■ **Prompt**:
Please change every "Viewport" to "Window" in the data from its start through the line that contains "Click the terminal". Give back only those lines, with nothing else altered.
--- Data records ---
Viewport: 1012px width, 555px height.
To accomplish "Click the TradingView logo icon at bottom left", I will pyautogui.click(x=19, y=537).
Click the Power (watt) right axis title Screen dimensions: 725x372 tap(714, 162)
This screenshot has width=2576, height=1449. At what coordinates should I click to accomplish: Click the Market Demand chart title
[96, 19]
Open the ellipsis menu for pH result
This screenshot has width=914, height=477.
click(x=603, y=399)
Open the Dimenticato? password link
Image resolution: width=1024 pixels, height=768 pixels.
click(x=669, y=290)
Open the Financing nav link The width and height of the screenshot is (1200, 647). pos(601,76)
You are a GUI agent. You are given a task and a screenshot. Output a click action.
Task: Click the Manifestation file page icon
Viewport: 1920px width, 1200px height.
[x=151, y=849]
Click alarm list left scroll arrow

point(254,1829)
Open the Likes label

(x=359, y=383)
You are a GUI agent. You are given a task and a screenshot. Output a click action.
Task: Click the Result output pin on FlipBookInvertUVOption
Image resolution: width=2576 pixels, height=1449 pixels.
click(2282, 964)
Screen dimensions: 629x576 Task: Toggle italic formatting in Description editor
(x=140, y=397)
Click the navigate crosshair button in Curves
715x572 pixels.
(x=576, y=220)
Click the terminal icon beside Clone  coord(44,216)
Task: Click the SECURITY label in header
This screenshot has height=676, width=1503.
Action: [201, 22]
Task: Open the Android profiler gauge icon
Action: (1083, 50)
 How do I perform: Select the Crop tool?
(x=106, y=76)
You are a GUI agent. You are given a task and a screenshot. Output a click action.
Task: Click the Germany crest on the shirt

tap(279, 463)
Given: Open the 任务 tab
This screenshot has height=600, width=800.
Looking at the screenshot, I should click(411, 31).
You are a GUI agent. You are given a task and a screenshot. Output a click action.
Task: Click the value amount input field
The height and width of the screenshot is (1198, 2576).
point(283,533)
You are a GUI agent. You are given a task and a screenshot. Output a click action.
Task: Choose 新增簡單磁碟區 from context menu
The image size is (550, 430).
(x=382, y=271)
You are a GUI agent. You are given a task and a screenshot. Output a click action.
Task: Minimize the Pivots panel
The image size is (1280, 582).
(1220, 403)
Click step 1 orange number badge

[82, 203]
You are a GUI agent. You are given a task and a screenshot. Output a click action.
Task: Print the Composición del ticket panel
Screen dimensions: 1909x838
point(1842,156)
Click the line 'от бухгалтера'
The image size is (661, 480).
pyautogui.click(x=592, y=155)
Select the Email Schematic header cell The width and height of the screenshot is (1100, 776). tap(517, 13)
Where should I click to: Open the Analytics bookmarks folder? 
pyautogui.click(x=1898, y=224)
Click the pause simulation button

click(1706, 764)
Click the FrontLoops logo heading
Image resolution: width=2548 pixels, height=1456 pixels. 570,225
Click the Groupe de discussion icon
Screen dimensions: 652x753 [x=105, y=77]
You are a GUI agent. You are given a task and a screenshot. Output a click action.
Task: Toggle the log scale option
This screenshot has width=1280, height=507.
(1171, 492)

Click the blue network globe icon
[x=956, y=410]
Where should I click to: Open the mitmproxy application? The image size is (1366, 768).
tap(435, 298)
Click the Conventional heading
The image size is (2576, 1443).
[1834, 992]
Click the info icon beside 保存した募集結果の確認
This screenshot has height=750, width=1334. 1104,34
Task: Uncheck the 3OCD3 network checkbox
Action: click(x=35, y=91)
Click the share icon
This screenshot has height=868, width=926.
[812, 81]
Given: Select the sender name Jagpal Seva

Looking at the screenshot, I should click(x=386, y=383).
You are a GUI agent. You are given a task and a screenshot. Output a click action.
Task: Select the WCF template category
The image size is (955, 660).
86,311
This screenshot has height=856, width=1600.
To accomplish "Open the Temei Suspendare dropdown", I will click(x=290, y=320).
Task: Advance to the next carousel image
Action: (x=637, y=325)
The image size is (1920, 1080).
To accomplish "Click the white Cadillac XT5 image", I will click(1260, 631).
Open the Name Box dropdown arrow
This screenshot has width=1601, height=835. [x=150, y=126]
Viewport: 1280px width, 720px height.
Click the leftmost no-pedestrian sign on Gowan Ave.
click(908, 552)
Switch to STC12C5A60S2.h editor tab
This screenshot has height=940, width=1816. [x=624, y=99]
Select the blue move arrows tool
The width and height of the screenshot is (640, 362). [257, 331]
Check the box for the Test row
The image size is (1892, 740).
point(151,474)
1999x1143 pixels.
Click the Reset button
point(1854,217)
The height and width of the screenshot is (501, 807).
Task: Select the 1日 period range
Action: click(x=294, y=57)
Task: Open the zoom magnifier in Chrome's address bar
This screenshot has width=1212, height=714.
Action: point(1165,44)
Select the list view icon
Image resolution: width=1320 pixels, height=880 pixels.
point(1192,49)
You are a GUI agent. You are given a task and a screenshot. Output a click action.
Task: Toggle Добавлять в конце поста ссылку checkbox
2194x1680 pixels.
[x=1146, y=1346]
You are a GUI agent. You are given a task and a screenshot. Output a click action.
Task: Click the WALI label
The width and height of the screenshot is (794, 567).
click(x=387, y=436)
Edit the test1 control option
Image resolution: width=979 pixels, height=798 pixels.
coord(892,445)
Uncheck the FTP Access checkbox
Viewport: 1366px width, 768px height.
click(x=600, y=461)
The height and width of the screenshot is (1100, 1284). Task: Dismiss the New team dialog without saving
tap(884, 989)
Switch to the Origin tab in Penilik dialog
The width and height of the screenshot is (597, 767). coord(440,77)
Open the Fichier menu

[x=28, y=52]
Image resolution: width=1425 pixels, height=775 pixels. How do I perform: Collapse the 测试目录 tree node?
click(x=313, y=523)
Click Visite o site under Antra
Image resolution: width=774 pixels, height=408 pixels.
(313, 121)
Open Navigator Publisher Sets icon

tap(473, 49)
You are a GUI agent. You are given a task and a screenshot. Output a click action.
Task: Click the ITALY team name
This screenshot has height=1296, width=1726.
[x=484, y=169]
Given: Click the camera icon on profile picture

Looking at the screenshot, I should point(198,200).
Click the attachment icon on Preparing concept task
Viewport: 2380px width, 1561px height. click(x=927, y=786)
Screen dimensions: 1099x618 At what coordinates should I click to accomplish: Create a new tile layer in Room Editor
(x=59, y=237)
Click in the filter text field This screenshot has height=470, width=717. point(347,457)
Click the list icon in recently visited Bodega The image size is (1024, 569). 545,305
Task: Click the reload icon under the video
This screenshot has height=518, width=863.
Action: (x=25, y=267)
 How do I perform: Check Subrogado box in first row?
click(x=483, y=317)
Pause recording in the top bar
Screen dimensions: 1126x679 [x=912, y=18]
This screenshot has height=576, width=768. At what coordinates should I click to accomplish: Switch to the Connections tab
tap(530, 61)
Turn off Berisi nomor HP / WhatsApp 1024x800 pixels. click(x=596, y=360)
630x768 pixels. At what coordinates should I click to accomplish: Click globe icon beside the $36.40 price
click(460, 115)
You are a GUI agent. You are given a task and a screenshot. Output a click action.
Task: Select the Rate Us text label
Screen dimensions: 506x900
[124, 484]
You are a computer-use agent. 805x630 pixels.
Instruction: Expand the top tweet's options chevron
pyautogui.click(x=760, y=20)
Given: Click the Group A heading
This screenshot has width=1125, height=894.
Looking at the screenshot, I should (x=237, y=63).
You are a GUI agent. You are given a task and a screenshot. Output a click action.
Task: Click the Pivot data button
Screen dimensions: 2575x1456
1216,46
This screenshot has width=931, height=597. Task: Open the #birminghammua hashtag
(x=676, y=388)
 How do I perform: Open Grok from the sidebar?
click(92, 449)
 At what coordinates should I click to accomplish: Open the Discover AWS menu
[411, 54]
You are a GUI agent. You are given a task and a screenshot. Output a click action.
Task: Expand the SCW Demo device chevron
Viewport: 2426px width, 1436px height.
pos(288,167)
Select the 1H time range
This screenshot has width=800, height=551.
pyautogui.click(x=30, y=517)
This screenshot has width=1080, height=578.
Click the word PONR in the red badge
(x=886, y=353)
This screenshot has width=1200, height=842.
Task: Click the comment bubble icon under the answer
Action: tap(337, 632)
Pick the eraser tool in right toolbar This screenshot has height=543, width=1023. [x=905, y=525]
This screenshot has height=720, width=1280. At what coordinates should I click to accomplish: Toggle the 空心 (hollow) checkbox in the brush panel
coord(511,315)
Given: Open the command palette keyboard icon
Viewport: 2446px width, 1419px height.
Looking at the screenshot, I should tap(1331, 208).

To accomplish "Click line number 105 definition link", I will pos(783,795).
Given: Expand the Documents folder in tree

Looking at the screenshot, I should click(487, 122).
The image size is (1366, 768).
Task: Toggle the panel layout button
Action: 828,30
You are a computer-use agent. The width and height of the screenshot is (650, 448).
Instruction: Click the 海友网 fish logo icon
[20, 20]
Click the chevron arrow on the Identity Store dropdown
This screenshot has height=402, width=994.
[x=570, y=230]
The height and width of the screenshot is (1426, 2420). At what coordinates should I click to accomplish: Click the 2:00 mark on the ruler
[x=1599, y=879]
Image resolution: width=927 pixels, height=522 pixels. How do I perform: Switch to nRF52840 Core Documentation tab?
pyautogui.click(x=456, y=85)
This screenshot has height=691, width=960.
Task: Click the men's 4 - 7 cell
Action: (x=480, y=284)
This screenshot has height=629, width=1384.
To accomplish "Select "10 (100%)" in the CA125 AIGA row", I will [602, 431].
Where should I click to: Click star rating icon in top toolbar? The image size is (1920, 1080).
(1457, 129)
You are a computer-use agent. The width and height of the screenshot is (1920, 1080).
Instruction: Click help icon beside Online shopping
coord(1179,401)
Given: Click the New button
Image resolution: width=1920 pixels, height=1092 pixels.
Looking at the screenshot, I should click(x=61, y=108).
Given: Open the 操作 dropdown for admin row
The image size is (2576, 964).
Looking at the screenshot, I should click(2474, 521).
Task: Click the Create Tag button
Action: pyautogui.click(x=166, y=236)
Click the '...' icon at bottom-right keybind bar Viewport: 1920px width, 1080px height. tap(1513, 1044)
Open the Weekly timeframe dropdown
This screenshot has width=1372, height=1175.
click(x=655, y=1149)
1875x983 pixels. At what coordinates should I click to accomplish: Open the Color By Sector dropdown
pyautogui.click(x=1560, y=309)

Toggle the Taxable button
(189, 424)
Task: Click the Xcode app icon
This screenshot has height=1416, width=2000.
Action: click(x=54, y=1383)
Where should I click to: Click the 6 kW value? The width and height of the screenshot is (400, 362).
---
■ **Task response**:
Window: 1012px width, 555px height.
To accomplish "Click the TradingView logo icon at bottom left", I will pyautogui.click(x=19, y=537).
Click the Power (watt) right axis title Screen dimensions: 725x372 tap(714, 162)
This screenshot has width=2576, height=1449. At what coordinates should I click to accomplish: Click the Market Demand chart title
[96, 19]
Open the ellipsis menu for pH result
This screenshot has width=914, height=477.
click(x=603, y=399)
Open the Dimenticato? password link
Image resolution: width=1024 pixels, height=768 pixels.
click(x=669, y=290)
Open the Financing nav link The width and height of the screenshot is (1200, 647). pos(601,76)
You are a GUI agent. You are given a task and a screenshot. Output a click action.
Task: Click the Manifestation file page icon
Window: 1920px width, 1200px height.
[x=151, y=849]
Click alarm list left scroll arrow

point(254,1829)
Open the Likes label

(x=359, y=383)
You are a GUI agent. You are given a task and a screenshot. Output a click action.
Task: Click the Result output pin on FlipBookInvertUVOption
Image resolution: width=2576 pixels, height=1449 pixels.
click(2282, 964)
Screen dimensions: 629x576 Task: Toggle italic formatting in Description editor
(x=140, y=397)
Click the navigate crosshair button in Curves
715x572 pixels.
(x=576, y=220)
Click the terminal icon beside Clone  coord(44,216)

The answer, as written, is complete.